He thrives on tackling the seemingly impossible restoration challenges that roll through FantomWorks’ doors on a daily basis, but credits his tenacity to his 25 years of service in the Army as a member of the 5th Special Forces Group (Airborne), HALO, Strategic Recon and SCUBA teams. The former Green Beret also flew in the 18th Aviation Brigade, then as maintenance test pilot in AH-64 Apaches and went on to build aircraft for the Task Force 160th.

Short’s ability to dream up and develop both tools and parts for antique cars, planes, boats and miscellaneous Americana goes back even further to his love of mathematics. The combination of attitude, math skills and imagination has proved a formidable force that has helped propel his restoration shop into the largest of its kind in the United States.

Short studied trigonometry, geometry, physics, calculus and statistics at the high school, college and graduate education levels. “An understanding of engineering has to stem from a fundamental grasp of math and physics,” he says. Equally compelling to him were chemistry, biochemistry and biology.

He drew “strong correlations between the human body and the inner workings of a car. Both have a circulatory system. In a human body it’s blood. A car’s cooling system is the radiator and engine galleries. The body cools itself by evaporation of moisture through sweat glands. Newer vehicles have an integrated nervous system not incredibly different from that of a human being.”

Military service allowed Short to put knowledge into practice. “Building weapon systems, test flying, SCUBA diving and using closed circuit rebreathers to exit from aircraft and submarines exposed me to learning opportunities that stretched the boundaries of what I thought I could do,” he recalls. “My last assignment as an aviation program manager helped me apply science and technology to the design, build and use of engines, machines and structures.”

Responsible for new aircraft builds, Short learned to be a “seat of the pants” design engineer, a skill that allowed him to make changes to the aircraft to improve the end product. “If we needed to make a modification I embraced the opportunity to sketch ideas and work with other engineers and architects. That was the best part of the job.”

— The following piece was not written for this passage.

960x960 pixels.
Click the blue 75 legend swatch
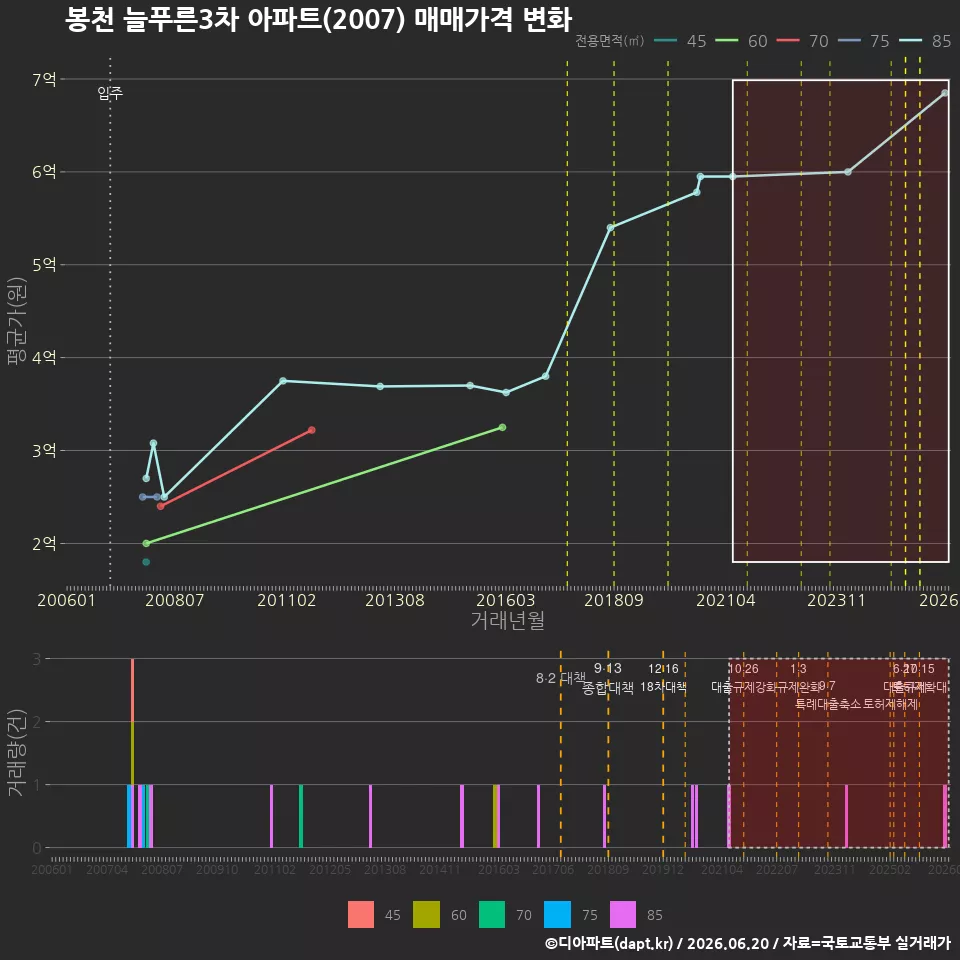click(x=557, y=915)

Today his multifaceted approach to research and development, fabrication and restoration plays out on the shop floor and on cable TV in the company’s reality show FantomWorks. But without his crew of craftsmen, metalworkers and artisans, FantomWorks wouldn’t exist. “I’m not the builder of all the cars,” he says. “I use my imagination to bring everyone together. It’s their skill sets that bring those ideas to life. Without them I’d just be another guy with a lot of dreams.”